Don’t you just love how things are constantly wearing out? (Please note the dripping sarcasm.) Tonight while sitting on the ruined couch, I was doing a little furniture shopping online, balking at the prices I was seeing.  All of a sudden I heard my little girl crying in her room.  It’s funny how when my boys get hurt I seem to bellow things like, “If you’re not bleeding I don’t want to hear about it!” or “Toughen up, you’ll be fine!” yet when my little girl cries, I turn into a 220 pound freight train charging through the house to make sure she is ok.  As I looked in the room she looked up and said, “Daddy I got a bump on my head.”  As usual, I turned to mush, I tucked her back in her bed and gave her a kiss on her forehead.  We ended up talking about Christmas trees, princesses, and her big brothers.

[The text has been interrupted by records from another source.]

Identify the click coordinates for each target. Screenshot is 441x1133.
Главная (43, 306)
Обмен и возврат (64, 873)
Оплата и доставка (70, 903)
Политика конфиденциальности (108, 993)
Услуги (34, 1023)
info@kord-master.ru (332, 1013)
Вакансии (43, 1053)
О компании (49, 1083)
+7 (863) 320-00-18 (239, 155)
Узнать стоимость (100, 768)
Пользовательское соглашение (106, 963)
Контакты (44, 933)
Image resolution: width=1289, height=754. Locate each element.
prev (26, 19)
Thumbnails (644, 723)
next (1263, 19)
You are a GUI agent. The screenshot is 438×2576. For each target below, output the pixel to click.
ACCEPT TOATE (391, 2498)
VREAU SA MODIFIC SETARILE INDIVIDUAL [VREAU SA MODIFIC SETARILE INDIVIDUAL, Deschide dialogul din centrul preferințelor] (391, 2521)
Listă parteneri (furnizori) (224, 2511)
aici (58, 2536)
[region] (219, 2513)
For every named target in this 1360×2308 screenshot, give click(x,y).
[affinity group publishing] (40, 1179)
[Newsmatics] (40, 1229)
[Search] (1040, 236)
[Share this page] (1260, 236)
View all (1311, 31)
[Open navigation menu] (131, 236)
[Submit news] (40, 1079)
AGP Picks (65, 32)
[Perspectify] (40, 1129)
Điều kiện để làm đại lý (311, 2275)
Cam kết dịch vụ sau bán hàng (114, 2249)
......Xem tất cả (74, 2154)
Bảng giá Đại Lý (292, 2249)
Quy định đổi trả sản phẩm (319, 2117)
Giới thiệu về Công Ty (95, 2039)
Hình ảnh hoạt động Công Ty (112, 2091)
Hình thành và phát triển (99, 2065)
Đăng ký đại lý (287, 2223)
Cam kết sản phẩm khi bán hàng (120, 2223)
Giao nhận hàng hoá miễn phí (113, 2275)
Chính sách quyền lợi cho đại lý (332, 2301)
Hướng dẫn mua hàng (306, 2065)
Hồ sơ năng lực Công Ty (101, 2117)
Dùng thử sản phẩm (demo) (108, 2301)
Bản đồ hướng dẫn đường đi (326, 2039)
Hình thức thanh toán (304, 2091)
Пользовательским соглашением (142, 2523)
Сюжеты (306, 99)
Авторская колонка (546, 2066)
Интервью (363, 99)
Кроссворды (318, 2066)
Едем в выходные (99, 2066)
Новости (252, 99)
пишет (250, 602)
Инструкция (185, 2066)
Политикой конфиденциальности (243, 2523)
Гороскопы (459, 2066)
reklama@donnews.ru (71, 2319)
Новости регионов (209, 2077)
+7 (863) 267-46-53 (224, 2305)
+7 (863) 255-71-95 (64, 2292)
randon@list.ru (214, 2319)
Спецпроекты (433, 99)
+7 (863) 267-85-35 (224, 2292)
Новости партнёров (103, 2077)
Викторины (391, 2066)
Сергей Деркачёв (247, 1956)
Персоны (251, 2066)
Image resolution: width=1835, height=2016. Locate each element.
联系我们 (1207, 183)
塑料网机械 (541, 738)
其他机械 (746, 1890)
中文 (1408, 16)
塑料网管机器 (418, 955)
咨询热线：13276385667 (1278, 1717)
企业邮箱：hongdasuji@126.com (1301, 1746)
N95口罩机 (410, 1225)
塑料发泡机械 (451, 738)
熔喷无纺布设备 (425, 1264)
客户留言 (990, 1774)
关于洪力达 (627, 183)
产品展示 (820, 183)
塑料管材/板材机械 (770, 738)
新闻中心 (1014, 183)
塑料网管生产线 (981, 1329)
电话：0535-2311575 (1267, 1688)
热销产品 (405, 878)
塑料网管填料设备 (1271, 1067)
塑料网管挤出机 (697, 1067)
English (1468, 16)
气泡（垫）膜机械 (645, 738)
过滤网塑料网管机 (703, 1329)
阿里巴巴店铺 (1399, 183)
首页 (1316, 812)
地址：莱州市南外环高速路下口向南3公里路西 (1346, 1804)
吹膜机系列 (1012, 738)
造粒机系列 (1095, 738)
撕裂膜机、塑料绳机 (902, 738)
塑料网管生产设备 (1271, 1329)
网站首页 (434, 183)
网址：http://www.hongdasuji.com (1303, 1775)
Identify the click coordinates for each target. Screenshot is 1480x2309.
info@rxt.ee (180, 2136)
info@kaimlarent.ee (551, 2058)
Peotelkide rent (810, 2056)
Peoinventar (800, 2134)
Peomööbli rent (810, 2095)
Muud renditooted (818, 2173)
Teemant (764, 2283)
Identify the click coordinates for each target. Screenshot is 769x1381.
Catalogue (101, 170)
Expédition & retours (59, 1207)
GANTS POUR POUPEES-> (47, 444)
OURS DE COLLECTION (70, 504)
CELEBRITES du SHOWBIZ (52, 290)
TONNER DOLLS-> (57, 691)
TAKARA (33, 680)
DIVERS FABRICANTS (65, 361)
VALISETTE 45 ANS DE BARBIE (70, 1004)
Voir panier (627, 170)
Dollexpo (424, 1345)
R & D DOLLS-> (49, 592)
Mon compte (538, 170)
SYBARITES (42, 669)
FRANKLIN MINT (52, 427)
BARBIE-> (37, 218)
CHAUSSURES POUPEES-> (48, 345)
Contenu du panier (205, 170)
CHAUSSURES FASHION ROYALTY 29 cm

I am amazed at what brings me the most joy can also be what frustrates me the most, like the daughter I adore who also destroys all my stuff.  I am also amazed how much time I can spend improving my “way of life,” knowing that everything I buy will eventually decay.  The reality is my stuff really hasn’t ever satisfied me.  What fills my heart with the most joy are my relationships with loved ones.  I guess that’s why when relationships go bad it hurts so much, and when they go right life seems so much better.

There is no doubt we were formed for relationships.  One of the greatest passages in the entire Bible is Matthew 1:23, “Behold, the virgin shall conceive and bear a son, and they shall call his name Immanuel,” which means “God with us.”

Here tucked away in this ancient text we find a gift that gives more than money, power, prestige, or even new furniture ever could, a gift of a relationship. God sent His likeness so that we could know Him.  This holiday season remember what matters most … relationships.